PROMPT:
Your answer should be the exact lines of the records, starting with the one containing "Instruction: Click 'market" and running to the end.

RECORDS PROVIDED:
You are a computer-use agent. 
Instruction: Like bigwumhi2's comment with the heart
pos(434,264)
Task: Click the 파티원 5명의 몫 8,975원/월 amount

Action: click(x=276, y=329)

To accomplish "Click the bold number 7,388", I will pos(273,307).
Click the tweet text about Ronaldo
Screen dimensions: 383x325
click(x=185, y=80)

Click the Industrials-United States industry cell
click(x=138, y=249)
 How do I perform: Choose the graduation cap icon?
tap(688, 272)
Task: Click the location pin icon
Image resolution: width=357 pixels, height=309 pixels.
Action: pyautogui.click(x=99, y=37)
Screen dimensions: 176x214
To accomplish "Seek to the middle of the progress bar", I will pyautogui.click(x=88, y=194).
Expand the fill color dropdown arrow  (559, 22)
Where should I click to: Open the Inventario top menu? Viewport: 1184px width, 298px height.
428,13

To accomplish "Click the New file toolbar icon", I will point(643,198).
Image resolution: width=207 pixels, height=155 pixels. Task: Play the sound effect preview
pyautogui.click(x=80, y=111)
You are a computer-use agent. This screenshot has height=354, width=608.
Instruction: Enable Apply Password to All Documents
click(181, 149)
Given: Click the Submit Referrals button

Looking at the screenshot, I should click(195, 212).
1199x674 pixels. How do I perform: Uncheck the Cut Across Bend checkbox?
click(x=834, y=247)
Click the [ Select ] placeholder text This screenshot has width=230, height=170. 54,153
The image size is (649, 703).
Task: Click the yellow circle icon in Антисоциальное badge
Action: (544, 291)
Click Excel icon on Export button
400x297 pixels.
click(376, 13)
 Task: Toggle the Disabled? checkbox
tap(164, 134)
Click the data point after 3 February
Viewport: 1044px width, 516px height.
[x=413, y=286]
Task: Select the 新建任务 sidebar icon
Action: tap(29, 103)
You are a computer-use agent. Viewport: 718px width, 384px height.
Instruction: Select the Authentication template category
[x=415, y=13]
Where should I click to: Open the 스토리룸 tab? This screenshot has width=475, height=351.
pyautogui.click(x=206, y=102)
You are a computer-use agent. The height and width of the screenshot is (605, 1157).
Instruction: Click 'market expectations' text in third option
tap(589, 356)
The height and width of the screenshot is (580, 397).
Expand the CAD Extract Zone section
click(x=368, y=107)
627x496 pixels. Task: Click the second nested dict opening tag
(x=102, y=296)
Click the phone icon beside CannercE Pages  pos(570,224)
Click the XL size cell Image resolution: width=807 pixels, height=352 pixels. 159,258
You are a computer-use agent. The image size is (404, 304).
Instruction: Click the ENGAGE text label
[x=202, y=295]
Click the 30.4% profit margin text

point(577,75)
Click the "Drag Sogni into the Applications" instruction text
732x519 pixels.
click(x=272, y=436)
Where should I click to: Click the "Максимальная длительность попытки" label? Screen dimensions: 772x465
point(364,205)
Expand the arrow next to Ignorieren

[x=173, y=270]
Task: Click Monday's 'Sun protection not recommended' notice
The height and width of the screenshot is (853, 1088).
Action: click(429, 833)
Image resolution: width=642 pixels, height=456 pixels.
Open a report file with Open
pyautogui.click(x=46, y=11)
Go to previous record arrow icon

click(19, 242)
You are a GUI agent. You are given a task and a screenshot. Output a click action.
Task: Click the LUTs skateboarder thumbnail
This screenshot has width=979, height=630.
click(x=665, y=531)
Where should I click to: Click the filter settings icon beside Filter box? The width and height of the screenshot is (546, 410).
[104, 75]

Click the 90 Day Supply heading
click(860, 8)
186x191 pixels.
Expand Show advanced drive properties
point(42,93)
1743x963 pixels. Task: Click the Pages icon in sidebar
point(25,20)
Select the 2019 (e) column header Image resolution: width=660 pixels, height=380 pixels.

EXERCISE OUTPUT:
Instruction: Click 'market expectations' text in third option
tap(589, 356)
The height and width of the screenshot is (580, 397).
Expand the CAD Extract Zone section
click(x=368, y=107)
627x496 pixels. Task: Click the second nested dict opening tag
(x=102, y=296)
Click the phone icon beside CannercE Pages  pos(570,224)
Click the XL size cell Image resolution: width=807 pixels, height=352 pixels. 159,258
You are a computer-use agent. The image size is (404, 304).
Instruction: Click the ENGAGE text label
[x=202, y=295]
Click the 30.4% profit margin text

point(577,75)
Click the "Drag Sogni into the Applications" instruction text
732x519 pixels.
click(x=272, y=436)
Where should I click to: Click the "Максимальная длительность попытки" label? Screen dimensions: 772x465
point(364,205)
Expand the arrow next to Ignorieren

[x=173, y=270]
Task: Click Monday's 'Sun protection not recommended' notice
The height and width of the screenshot is (853, 1088).
Action: click(429, 833)
Image resolution: width=642 pixels, height=456 pixels.
Open a report file with Open
pyautogui.click(x=46, y=11)
Go to previous record arrow icon

click(19, 242)
You are a GUI agent. You are given a task and a screenshot. Output a click action.
Task: Click the LUTs skateboarder thumbnail
This screenshot has width=979, height=630.
click(x=665, y=531)
Where should I click to: Click the filter settings icon beside Filter box? The width and height of the screenshot is (546, 410).
[104, 75]

Click the 90 Day Supply heading
click(860, 8)
186x191 pixels.
Expand Show advanced drive properties
point(42,93)
1743x963 pixels. Task: Click the Pages icon in sidebar
point(25,20)
Select the 2019 (e) column header Image resolution: width=660 pixels, height=380 pixels.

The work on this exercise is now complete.